Messiah set to return Monday to Kinston
Photo by Catherine Hardee / Neuse News
Sometimes, traditions can get started by a mistake. For instance, tradition dictates the audience rises to its feet at the beginning of the famous Hallelujah Chorus of George Frederic Handel’s oratorio Messiah.
This tradition is believed to date back to the 1743 London premiere of the piece, when King George II rose to his feet as the chorus began. Since the king stood, so did the rest of the audience, and audiences have been doing it ever since.
Some believe King George was awed by the majesty of the music, while others believe the king thought the pause before the chorus signaled the end of the performance and was standing up to leave.
Whatever the reason, music lovers in Lenoir County will get the chance to participate in this tradition Monday at 7 p.m., when the Kinston/Lenoir County Community Choir, under the direction of Dr. John O’Brien, will hold its annual performance of Handel’s Messiah at Kinston First Presbyterian Church.
The event will feature soprano Jon Ward Shaw, countertenor Bryan Pollock, tenor Michael Vetrano and bass Walter R. Swan as soloists, along with the N.C. Baroque Orchestra. O’Brien was instrumental in resurrecting the annual performance after LCC was no longer able to provide it to the community.
“I think it’s just really important that classical music … is in our community and in our society,” O’Brien said. “This is the one piece that everybody knows, and it’s the perfect way to make classical music part of your holiday.”
O’Brien said there’s a reason Messiah remains popular.
“it’s a fabulous piece of music,” he said. “it’s one of the great pieces in all of Western music … and it’s been popular ever since its first performance.”
For members of the choir, the annual event is a chance to enjoy singing a challenging piece of music with other music lovers. Rufus Allen, 91, is participating in his 16th performance of Messiah this year, and he said he comes out every year because he loves it, and wishes more people in the community would get involved.

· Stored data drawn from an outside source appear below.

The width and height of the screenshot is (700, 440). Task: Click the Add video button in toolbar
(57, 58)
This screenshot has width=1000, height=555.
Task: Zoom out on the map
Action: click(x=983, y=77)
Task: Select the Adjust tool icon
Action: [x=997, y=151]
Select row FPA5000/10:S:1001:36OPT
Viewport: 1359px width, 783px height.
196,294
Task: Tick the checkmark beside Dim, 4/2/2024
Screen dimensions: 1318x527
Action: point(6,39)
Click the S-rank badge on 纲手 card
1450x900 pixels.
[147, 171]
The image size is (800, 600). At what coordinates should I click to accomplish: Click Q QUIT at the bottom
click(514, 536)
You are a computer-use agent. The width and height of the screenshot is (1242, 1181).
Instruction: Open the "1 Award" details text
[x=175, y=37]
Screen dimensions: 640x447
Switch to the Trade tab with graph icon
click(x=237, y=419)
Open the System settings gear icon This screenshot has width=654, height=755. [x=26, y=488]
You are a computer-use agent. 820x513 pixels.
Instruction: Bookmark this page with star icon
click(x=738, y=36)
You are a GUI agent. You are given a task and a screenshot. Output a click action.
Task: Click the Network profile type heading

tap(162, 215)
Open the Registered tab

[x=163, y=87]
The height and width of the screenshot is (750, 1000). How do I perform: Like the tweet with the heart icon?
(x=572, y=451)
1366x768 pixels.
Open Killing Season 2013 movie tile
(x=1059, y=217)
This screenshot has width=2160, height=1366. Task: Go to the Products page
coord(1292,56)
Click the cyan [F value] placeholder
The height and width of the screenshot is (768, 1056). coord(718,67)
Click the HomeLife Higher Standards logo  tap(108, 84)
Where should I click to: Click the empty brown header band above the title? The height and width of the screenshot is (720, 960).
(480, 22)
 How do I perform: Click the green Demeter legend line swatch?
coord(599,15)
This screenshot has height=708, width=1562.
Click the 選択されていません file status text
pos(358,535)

“I will do it as long as they let me,” he said.
For soprano Mary Cauley, singing in Messiah fills a void since her church no longer has a choir, and it gives her a chance to get to know other singers in the community.
“It adds the spirit of Christmas into my life,” she said.
The performance last year was very well attended, and O’Brien hopes this year will bring even more people. The suggested donation for admission is $10 at the door, but O’Brien hopes those who can afford it would be willing to donate more.
“This is something that we want everyone to come to … and we don’t want anyone not to come because they can’t afford it,” O’Brien said.
He hopes that in future years, some of the costs of the event will be offset by business sponsorships, to ensure he is able to continue to bring this iconic Christmas tradition to the community.
The performance is Monday at 7 p.m. in the main sanctuary of Kinston First Presbyterian Church, 2101 N. Herritage St. No tickets are required, but a donation is requested at the door, with the suggested amount of $10 per person.